Dataset entries:
+++++
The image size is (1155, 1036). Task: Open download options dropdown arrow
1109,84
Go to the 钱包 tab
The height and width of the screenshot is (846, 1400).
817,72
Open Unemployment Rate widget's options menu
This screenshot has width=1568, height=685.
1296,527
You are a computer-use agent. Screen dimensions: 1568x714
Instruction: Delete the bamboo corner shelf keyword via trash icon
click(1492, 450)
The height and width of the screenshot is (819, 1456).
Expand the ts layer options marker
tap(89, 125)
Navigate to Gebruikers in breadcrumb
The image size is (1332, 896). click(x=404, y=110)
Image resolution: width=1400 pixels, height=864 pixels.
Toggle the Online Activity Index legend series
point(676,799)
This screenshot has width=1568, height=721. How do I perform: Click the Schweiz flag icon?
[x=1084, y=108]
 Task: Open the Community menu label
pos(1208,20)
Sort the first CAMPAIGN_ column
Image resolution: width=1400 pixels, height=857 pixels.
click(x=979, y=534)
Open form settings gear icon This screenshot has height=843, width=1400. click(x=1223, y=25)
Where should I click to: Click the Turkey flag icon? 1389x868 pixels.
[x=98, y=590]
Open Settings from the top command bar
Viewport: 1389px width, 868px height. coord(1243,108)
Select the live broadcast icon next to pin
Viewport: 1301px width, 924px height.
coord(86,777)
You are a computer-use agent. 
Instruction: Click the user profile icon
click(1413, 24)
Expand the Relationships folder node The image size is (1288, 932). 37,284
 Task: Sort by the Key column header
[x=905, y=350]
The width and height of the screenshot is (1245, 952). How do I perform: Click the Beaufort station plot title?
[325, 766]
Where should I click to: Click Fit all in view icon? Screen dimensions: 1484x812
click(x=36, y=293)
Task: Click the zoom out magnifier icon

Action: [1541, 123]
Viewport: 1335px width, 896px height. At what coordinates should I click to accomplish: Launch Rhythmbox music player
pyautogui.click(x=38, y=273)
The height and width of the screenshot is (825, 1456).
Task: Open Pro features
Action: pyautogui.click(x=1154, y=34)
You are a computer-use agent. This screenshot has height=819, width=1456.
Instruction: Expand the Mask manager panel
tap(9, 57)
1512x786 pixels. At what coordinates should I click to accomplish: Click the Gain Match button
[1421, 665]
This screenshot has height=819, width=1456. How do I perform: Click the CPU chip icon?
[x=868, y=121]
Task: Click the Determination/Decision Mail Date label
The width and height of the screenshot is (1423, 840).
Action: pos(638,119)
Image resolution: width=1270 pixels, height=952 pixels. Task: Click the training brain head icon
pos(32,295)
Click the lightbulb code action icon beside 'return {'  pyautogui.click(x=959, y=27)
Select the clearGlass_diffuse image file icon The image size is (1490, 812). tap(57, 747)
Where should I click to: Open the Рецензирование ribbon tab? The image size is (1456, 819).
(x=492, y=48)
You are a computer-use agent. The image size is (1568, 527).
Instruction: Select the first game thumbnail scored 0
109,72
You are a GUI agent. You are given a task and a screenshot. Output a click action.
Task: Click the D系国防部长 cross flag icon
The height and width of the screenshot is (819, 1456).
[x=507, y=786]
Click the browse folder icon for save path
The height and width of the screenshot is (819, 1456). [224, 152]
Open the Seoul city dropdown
+++++
PROBLEM STATEMENT:
The data above, all of it, needs to be output exactly as written.

YOUR SOLUTION:
The image size is (1155, 1036). Task: Open download options dropdown arrow
1109,84
Go to the 钱包 tab
The height and width of the screenshot is (846, 1400).
817,72
Open Unemployment Rate widget's options menu
This screenshot has width=1568, height=685.
1296,527
You are a computer-use agent. Screen dimensions: 1568x714
Instruction: Delete the bamboo corner shelf keyword via trash icon
click(1492, 450)
The height and width of the screenshot is (819, 1456).
Expand the ts layer options marker
tap(89, 125)
Navigate to Gebruikers in breadcrumb
The image size is (1332, 896). click(x=404, y=110)
Image resolution: width=1400 pixels, height=864 pixels.
Toggle the Online Activity Index legend series
point(676,799)
This screenshot has width=1568, height=721. How do I perform: Click the Schweiz flag icon?
[x=1084, y=108]
 Task: Open the Community menu label
pos(1208,20)
Sort the first CAMPAIGN_ column
Image resolution: width=1400 pixels, height=857 pixels.
click(x=979, y=534)
Open form settings gear icon This screenshot has height=843, width=1400. click(x=1223, y=25)
Where should I click to: Click the Turkey flag icon? 1389x868 pixels.
[x=98, y=590]
Open Settings from the top command bar
Viewport: 1389px width, 868px height. coord(1243,108)
Select the live broadcast icon next to pin
Viewport: 1301px width, 924px height.
coord(86,777)
You are a computer-use agent. 
Instruction: Click the user profile icon
click(1413, 24)
Expand the Relationships folder node The image size is (1288, 932). 37,284
 Task: Sort by the Key column header
[x=905, y=350]
The width and height of the screenshot is (1245, 952). How do I perform: Click the Beaufort station plot title?
[325, 766]
Where should I click to: Click Fit all in view icon? Screen dimensions: 1484x812
click(x=36, y=293)
Task: Click the zoom out magnifier icon

Action: [1541, 123]
Viewport: 1335px width, 896px height. At what coordinates should I click to accomplish: Launch Rhythmbox music player
pyautogui.click(x=38, y=273)
The height and width of the screenshot is (825, 1456).
Task: Open Pro features
Action: pyautogui.click(x=1154, y=34)
You are a computer-use agent. This screenshot has height=819, width=1456.
Instruction: Expand the Mask manager panel
tap(9, 57)
1512x786 pixels. At what coordinates should I click to accomplish: Click the Gain Match button
[1421, 665]
This screenshot has height=819, width=1456. How do I perform: Click the CPU chip icon?
[x=868, y=121]
Task: Click the Determination/Decision Mail Date label
The width and height of the screenshot is (1423, 840).
Action: pos(638,119)
Image resolution: width=1270 pixels, height=952 pixels. Task: Click the training brain head icon
pos(32,295)
Click the lightbulb code action icon beside 'return {'  pyautogui.click(x=959, y=27)
Select the clearGlass_diffuse image file icon The image size is (1490, 812). tap(57, 747)
Where should I click to: Open the Рецензирование ribbon tab? The image size is (1456, 819).
(x=492, y=48)
You are a computer-use agent. The image size is (1568, 527).
Instruction: Select the first game thumbnail scored 0
109,72
You are a GUI agent. You are given a task and a screenshot. Output a click action.
Task: Click the D系国防部长 cross flag icon
The height and width of the screenshot is (819, 1456).
[x=507, y=786]
Click the browse folder icon for save path
The height and width of the screenshot is (819, 1456). [224, 152]
Open the Seoul city dropdown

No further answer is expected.